(Collected data entries)
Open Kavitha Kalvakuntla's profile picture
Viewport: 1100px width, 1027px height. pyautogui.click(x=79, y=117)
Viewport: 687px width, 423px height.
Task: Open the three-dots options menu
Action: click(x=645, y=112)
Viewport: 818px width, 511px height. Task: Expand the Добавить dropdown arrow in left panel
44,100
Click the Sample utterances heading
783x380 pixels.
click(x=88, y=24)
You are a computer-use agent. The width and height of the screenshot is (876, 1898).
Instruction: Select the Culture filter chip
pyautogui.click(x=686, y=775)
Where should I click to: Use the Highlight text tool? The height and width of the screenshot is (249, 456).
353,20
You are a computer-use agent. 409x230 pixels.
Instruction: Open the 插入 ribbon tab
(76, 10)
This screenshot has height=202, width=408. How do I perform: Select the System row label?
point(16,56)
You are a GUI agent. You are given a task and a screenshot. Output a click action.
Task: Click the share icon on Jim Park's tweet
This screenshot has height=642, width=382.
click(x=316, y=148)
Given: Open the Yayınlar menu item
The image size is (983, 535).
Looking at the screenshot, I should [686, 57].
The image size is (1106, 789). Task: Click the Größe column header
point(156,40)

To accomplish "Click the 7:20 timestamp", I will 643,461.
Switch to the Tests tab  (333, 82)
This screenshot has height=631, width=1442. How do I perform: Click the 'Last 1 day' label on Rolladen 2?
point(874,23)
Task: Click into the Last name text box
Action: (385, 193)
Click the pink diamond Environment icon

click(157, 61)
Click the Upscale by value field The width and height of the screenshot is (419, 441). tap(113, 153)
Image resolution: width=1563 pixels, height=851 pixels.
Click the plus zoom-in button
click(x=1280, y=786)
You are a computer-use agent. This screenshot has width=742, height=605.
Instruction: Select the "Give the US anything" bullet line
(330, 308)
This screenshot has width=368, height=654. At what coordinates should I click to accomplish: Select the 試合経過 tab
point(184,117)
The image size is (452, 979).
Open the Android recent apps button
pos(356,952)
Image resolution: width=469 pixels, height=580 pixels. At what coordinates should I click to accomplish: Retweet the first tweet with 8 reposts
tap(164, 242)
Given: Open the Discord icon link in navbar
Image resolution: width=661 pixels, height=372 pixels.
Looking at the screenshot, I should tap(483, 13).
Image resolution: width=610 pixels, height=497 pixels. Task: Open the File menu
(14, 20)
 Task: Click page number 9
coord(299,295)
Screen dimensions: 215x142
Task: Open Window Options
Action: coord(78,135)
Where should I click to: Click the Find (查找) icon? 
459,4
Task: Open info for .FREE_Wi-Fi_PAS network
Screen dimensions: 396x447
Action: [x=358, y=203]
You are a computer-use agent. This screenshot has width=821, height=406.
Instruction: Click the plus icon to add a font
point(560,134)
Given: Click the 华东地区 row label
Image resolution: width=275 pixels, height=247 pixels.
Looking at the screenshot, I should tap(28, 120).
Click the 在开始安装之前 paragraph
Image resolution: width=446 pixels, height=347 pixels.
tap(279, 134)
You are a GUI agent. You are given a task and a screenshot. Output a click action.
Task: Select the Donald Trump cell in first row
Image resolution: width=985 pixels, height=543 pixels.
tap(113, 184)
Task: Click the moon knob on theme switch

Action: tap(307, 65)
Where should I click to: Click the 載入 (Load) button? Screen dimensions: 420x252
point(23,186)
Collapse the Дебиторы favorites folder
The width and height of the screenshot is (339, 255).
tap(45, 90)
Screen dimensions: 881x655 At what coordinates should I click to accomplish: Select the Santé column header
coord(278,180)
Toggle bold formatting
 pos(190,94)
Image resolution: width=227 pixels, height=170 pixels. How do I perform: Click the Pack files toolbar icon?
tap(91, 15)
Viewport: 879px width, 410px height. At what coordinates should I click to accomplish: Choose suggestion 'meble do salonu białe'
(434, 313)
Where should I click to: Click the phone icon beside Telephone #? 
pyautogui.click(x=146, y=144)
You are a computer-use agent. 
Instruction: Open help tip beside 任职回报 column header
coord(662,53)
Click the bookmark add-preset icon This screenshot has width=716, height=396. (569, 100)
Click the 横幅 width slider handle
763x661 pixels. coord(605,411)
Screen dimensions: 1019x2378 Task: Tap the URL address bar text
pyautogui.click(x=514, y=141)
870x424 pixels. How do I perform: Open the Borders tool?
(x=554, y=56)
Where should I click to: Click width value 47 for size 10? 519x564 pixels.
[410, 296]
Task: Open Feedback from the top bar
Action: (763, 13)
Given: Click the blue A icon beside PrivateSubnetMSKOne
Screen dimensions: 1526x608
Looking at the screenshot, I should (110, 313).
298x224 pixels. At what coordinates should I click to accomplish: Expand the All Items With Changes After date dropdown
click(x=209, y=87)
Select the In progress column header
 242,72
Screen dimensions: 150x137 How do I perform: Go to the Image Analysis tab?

REQUIRED WORK -> Restate every entry exactly. Leave nothing out.

SOLUTION BELOW ->
Open Kavitha Kalvakuntla's profile picture
Viewport: 1100px width, 1027px height. pyautogui.click(x=79, y=117)
Viewport: 687px width, 423px height.
Task: Open the three-dots options menu
Action: click(x=645, y=112)
Viewport: 818px width, 511px height. Task: Expand the Добавить dropdown arrow in left panel
44,100
Click the Sample utterances heading
783x380 pixels.
click(x=88, y=24)
You are a computer-use agent. The width and height of the screenshot is (876, 1898).
Instruction: Select the Culture filter chip
pyautogui.click(x=686, y=775)
Where should I click to: Use the Highlight text tool? The height and width of the screenshot is (249, 456).
353,20
You are a computer-use agent. 409x230 pixels.
Instruction: Open the 插入 ribbon tab
(76, 10)
This screenshot has height=202, width=408. How do I perform: Select the System row label?
point(16,56)
You are a GUI agent. You are given a task and a screenshot. Output a click action.
Task: Click the share icon on Jim Park's tweet
This screenshot has height=642, width=382.
click(x=316, y=148)
Given: Open the Yayınlar menu item
The image size is (983, 535).
Looking at the screenshot, I should [686, 57].
The image size is (1106, 789). Task: Click the Größe column header
point(156,40)

To accomplish "Click the 7:20 timestamp", I will 643,461.
Switch to the Tests tab  (333, 82)
This screenshot has height=631, width=1442. How do I perform: Click the 'Last 1 day' label on Rolladen 2?
point(874,23)
Task: Click into the Last name text box
Action: (385, 193)
Click the pink diamond Environment icon

click(157, 61)
Click the Upscale by value field The width and height of the screenshot is (419, 441). tap(113, 153)
Image resolution: width=1563 pixels, height=851 pixels.
Click the plus zoom-in button
click(x=1280, y=786)
You are a computer-use agent. This screenshot has width=742, height=605.
Instruction: Select the "Give the US anything" bullet line
(330, 308)
This screenshot has width=368, height=654. At what coordinates should I click to accomplish: Select the 試合経過 tab
point(184,117)
The image size is (452, 979).
Open the Android recent apps button
pos(356,952)
Image resolution: width=469 pixels, height=580 pixels. At what coordinates should I click to accomplish: Retweet the first tweet with 8 reposts
tap(164, 242)
Given: Open the Discord icon link in navbar
Image resolution: width=661 pixels, height=372 pixels.
Looking at the screenshot, I should tap(483, 13).
Image resolution: width=610 pixels, height=497 pixels. Task: Open the File menu
(14, 20)
 Task: Click page number 9
coord(299,295)
Screen dimensions: 215x142
Task: Open Window Options
Action: coord(78,135)
Where should I click to: Click the Find (查找) icon? 
459,4
Task: Open info for .FREE_Wi-Fi_PAS network
Screen dimensions: 396x447
Action: [x=358, y=203]
You are a computer-use agent. This screenshot has width=821, height=406.
Instruction: Click the plus icon to add a font
point(560,134)
Given: Click the 华东地区 row label
Image resolution: width=275 pixels, height=247 pixels.
Looking at the screenshot, I should tap(28, 120).
Click the 在开始安装之前 paragraph
Image resolution: width=446 pixels, height=347 pixels.
tap(279, 134)
You are a GUI agent. You are given a task and a screenshot. Output a click action.
Task: Select the Donald Trump cell in first row
Image resolution: width=985 pixels, height=543 pixels.
tap(113, 184)
Task: Click the moon knob on theme switch

Action: tap(307, 65)
Where should I click to: Click the 載入 (Load) button? Screen dimensions: 420x252
point(23,186)
Collapse the Дебиторы favorites folder
The width and height of the screenshot is (339, 255).
tap(45, 90)
Screen dimensions: 881x655 At what coordinates should I click to accomplish: Select the Santé column header
coord(278,180)
Toggle bold formatting
 pos(190,94)
Image resolution: width=227 pixels, height=170 pixels. How do I perform: Click the Pack files toolbar icon?
tap(91, 15)
Viewport: 879px width, 410px height. At what coordinates should I click to accomplish: Choose suggestion 'meble do salonu białe'
(434, 313)
Where should I click to: Click the phone icon beside Telephone #? 
pyautogui.click(x=146, y=144)
You are a computer-use agent. 
Instruction: Open help tip beside 任职回报 column header
coord(662,53)
Click the bookmark add-preset icon This screenshot has width=716, height=396. (569, 100)
Click the 横幅 width slider handle
763x661 pixels. coord(605,411)
Screen dimensions: 1019x2378 Task: Tap the URL address bar text
pyautogui.click(x=514, y=141)
870x424 pixels. How do I perform: Open the Borders tool?
(x=554, y=56)
Where should I click to: Click width value 47 for size 10? 519x564 pixels.
[410, 296]
Task: Open Feedback from the top bar
Action: (763, 13)
Given: Click the blue A icon beside PrivateSubnetMSKOne
Screen dimensions: 1526x608
Looking at the screenshot, I should (110, 313).
298x224 pixels. At what coordinates should I click to accomplish: Expand the All Items With Changes After date dropdown
click(x=209, y=87)
Select the In progress column header
 242,72
Screen dimensions: 150x137 How do I perform: Go to the Image Analysis tab?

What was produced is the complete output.